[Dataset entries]
————
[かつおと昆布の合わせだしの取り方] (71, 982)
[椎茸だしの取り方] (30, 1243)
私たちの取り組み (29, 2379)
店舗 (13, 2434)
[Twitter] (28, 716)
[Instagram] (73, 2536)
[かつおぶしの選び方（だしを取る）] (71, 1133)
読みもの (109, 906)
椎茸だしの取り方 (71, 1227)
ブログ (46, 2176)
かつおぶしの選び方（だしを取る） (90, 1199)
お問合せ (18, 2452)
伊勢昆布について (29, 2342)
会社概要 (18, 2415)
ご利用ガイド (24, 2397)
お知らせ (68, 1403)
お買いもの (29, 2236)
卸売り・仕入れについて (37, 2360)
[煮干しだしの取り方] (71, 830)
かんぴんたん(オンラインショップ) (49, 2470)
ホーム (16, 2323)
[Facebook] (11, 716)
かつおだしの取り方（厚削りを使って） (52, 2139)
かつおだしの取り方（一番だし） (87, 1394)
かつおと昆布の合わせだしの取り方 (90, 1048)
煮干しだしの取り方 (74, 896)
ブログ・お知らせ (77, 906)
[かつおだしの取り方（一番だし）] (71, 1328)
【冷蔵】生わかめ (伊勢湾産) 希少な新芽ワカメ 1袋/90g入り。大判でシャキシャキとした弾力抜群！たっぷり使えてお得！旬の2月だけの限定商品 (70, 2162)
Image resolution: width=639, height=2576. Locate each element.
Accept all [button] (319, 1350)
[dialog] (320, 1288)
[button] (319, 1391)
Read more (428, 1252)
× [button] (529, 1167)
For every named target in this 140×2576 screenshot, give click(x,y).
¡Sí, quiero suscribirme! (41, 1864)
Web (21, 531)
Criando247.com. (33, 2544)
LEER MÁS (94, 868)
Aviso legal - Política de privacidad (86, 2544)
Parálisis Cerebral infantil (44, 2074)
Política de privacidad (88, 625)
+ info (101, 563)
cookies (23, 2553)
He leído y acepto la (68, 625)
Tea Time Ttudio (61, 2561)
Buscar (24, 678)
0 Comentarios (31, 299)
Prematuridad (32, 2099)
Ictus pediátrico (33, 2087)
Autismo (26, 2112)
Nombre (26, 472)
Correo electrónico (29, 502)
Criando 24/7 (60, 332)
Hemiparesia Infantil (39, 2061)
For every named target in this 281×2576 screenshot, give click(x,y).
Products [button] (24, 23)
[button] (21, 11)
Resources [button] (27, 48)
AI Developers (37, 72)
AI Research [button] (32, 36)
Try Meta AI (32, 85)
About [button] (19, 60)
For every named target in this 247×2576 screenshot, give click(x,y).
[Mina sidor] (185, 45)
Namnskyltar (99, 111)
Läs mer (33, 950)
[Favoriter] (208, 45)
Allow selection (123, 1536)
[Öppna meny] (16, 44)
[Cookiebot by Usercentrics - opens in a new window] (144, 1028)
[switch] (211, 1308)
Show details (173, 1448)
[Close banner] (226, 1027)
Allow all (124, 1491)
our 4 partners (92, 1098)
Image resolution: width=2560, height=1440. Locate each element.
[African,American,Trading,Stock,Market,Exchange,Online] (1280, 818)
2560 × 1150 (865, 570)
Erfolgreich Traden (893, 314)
————
Exercise prompt
From the records above, copy out the line with "卸売り・仕入れについて (37, 2360)", the line with "For every named target in this 281×2576", and every line between them, word for word.

Solution below
卸売り・仕入れについて (37, 2360)
[煮干しだしの取り方] (71, 830)
かんぴんたん(オンラインショップ) (49, 2470)
ホーム (16, 2323)
[Facebook] (11, 716)
かつおだしの取り方（厚削りを使って） (52, 2139)
かつおだしの取り方（一番だし） (87, 1394)
かつおと昆布の合わせだしの取り方 (90, 1048)
煮干しだしの取り方 (74, 896)
ブログ・お知らせ (77, 906)
[かつおだしの取り方（一番だし）] (71, 1328)
【冷蔵】生わかめ (伊勢湾産) 希少な新芽ワカメ 1袋/90g入り。大判でシャキシャキとした弾力抜群！たっぷり使えてお得！旬の2月だけの限定商品 (70, 2162)
Image resolution: width=639, height=2576. Locate each element.
Accept all [button] (319, 1350)
[dialog] (320, 1288)
[button] (319, 1391)
Read more (428, 1252)
× [button] (529, 1167)
For every named target in this 140×2576 screenshot, give click(x,y).
¡Sí, quiero suscribirme! (41, 1864)
Web (21, 531)
Criando247.com. (33, 2544)
LEER MÁS (94, 868)
Aviso legal - Política de privacidad (86, 2544)
Parálisis Cerebral infantil (44, 2074)
Política de privacidad (88, 625)
+ info (101, 563)
cookies (23, 2553)
He leído y acepto la (68, 625)
Tea Time Ttudio (61, 2561)
Buscar (24, 678)
0 Comentarios (31, 299)
Prematuridad (32, 2099)
Ictus pediátrico (33, 2087)
Autismo (26, 2112)
Nombre (26, 472)
Correo electrónico (29, 502)
Criando 24/7 (60, 332)
Hemiparesia Infantil (39, 2061)
For every named target in this 281×2576 screenshot, give click(x,y).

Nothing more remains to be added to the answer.